Core ML Transforms
- ApplyMapping: Maps values in data columns using user-defined mappings, replacing old with new values.
- FindMatches: Identifies duplicate or near-duplicate records within datasets. Helpful for deduplication and entity resolution tasks.
- Custom Transform: Allows you to write your own ML logic using PySpark for specific machine learning tasks.
Transforms for Common ML Tasks
These transforms are often built upon the Custom Transform, providing common ML functionalities:
- Imputation: Handles missing values in datasets using strategies like mean, median, or constant imputation.
- Normalization/Standardization: Rescales features to have a common range or distribution, helpful for many machine learning algorithms.
- One-hot Encoding: Converts categorical features into a numerical format suitable for many machine learning models.
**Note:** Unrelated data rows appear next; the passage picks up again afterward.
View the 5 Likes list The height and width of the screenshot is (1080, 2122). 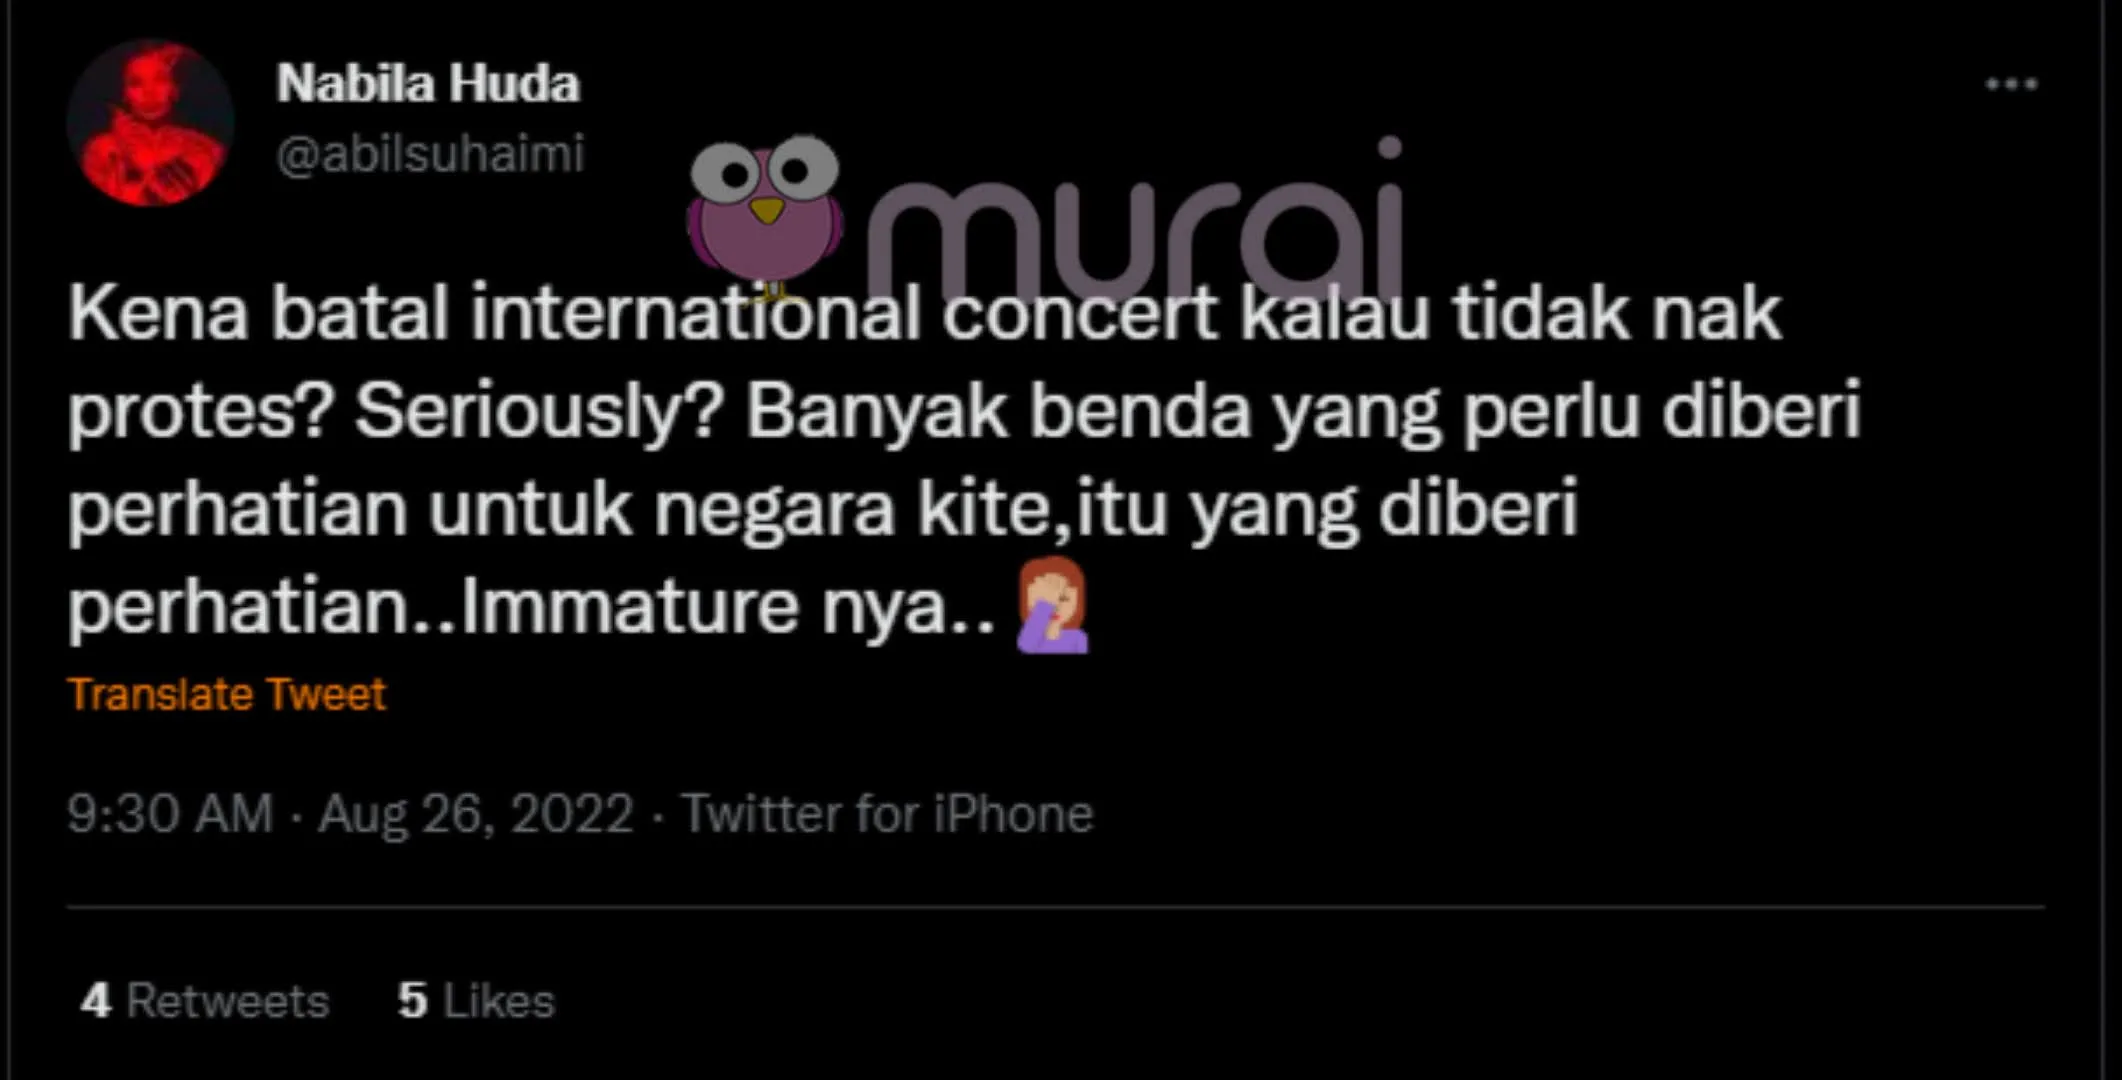476,1000

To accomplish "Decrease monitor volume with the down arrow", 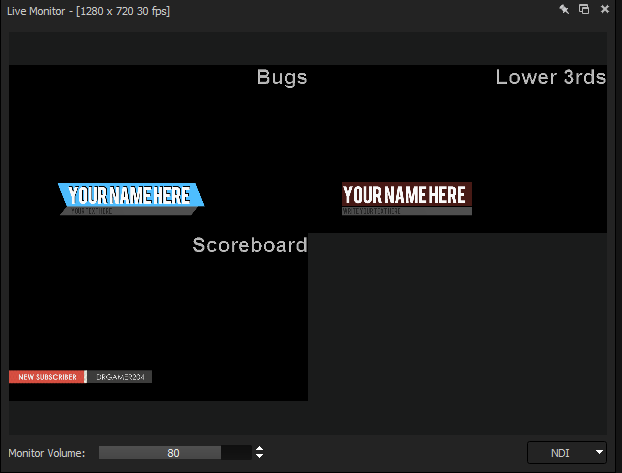I will (x=260, y=457).
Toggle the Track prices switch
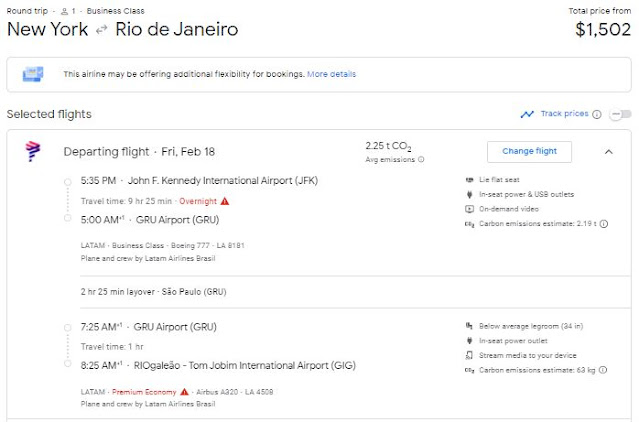The image size is (639, 422). click(x=621, y=114)

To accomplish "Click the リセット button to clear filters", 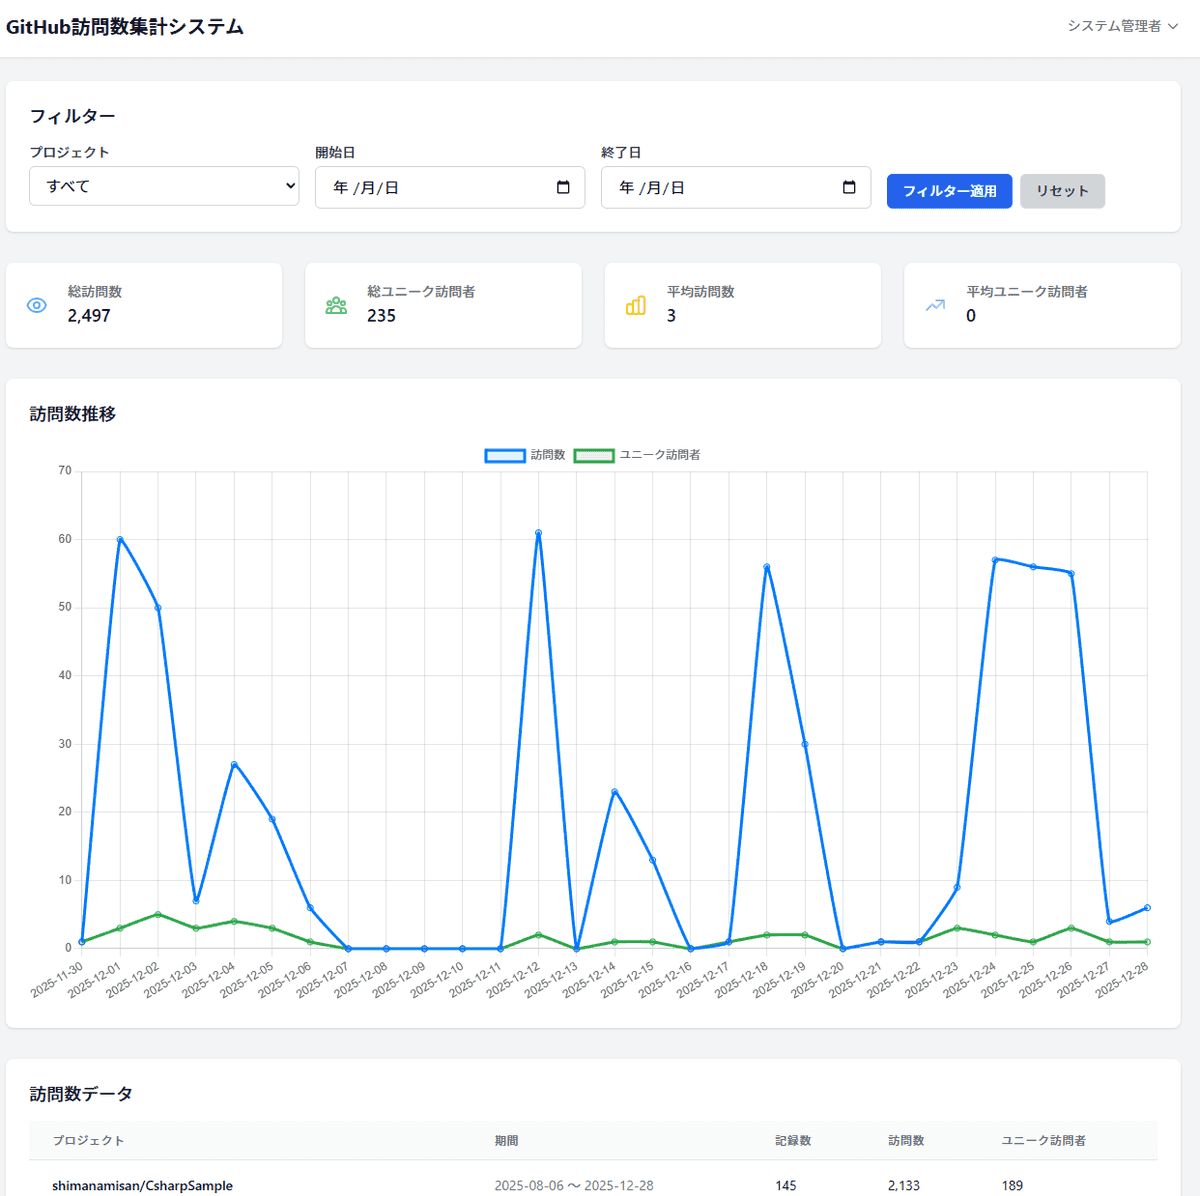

- Principal Component Analysis (PCA): Used for dimensionality reduction by extracting the most important components (features) from a dataset.
Important Notes:
- Availability: The full list of available ML transforms might slightly vary depending on your AWS region.
- Customizability: While pre-built transforms exist, the Custom Transform provides significant flexibility for implementing custom machine learning algorithms within your data pipelines.
- Tutorials and Examples: AWS Glue provides tutorials and examples to help you get started using these transforms: https://docs.aws.amazon.com/glue/latest/dg/machine-learning-transform-tutorial.html
How to Use ML Transforms
- Crawl your data: Create a Glue crawler to analyze your data source and infer its schema.
- Create an ML transform: Choose the desired transform and configure its parameters.
- Create a Glue job: Define a job that includes your data source, the ML transform, and a target for the transformed output.
- Run the job: Execute your Glue job to apply the transformation to your data.